• _Article_:
┌────────

Ford Australia Ends Production of Locally Built Ute

On Oct. 7, the day Ford shutters its plant, GM Holden will end production of the Cruze sedan and hatch. Holden will close its plant next year as it stops building its iconic Commodore. Also in 2017, Toyota ends production of its Camry and Aurion models.

Alan Harman, Correspondent

August 11, 2016

3 Min Read
Ford Australia website continues featuring defunct Falcon
Ford Australia website continues featuring defunct Falcon.

Ford Australia builds the last homegrown Ford Falcon pickup before the automaker’s factory shuts down for good Oct. 7.

The company that invented the ute – the Australian name for the pickup that is short for utility – and introduced it to the rest of the world in 1934 – is on its way to becoming imported only.

└────────

• _Source material_:

┌────────

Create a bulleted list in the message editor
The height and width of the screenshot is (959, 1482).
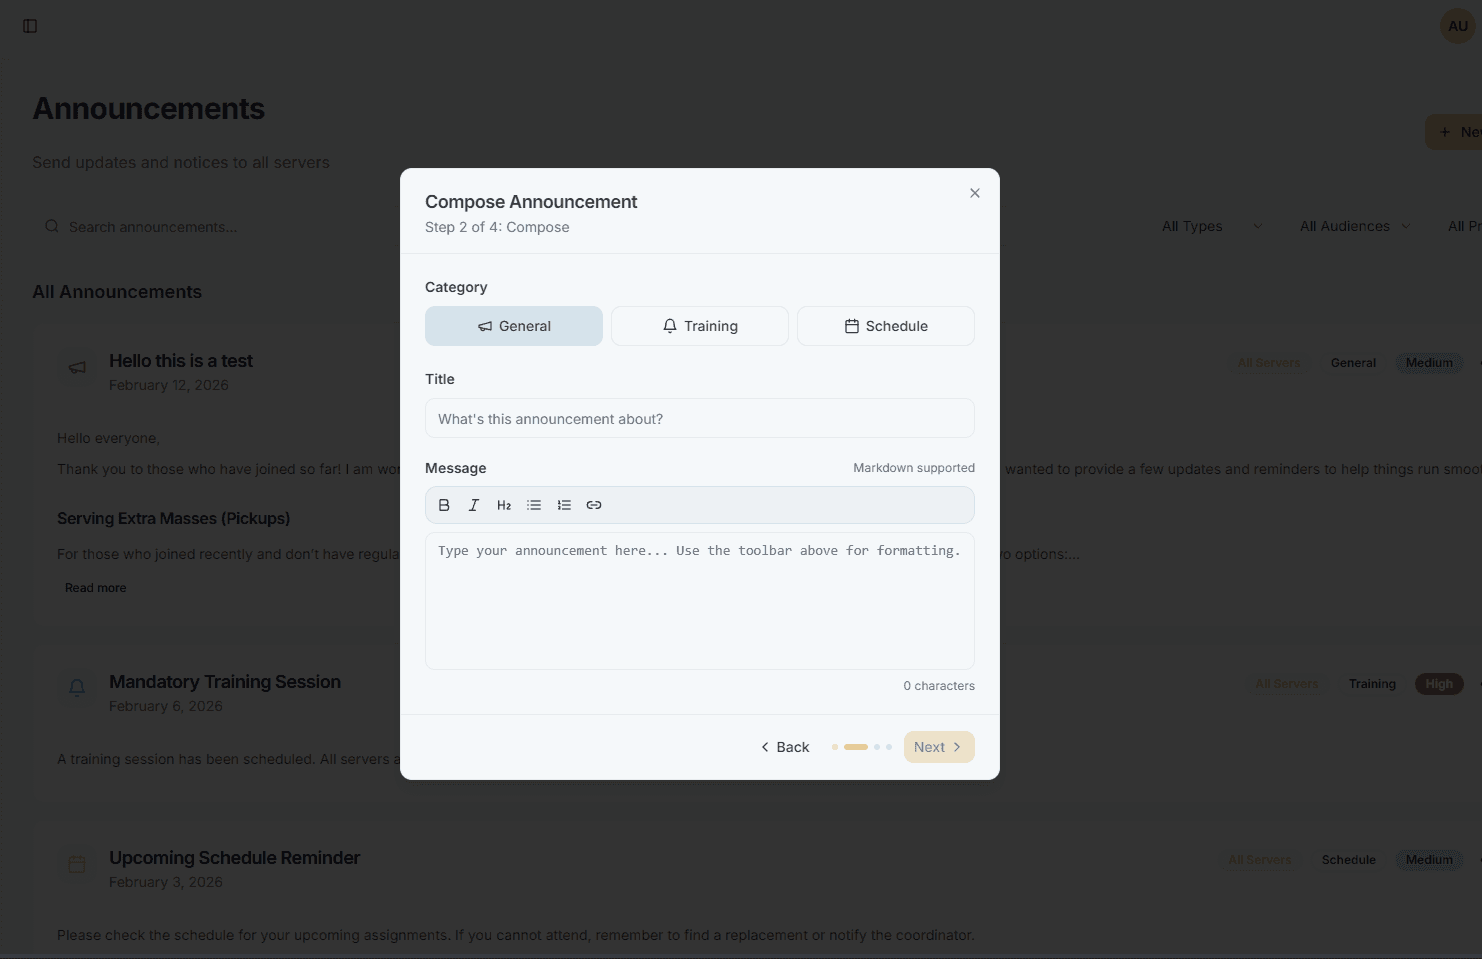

└────────

• _Prompt_:
According to the article on the last Australian-built Ford ute, in what year did the company introduce the ute to the rest of the world? The listing is separate material and isn't connected to the article.

• _Reply to the task_:
1934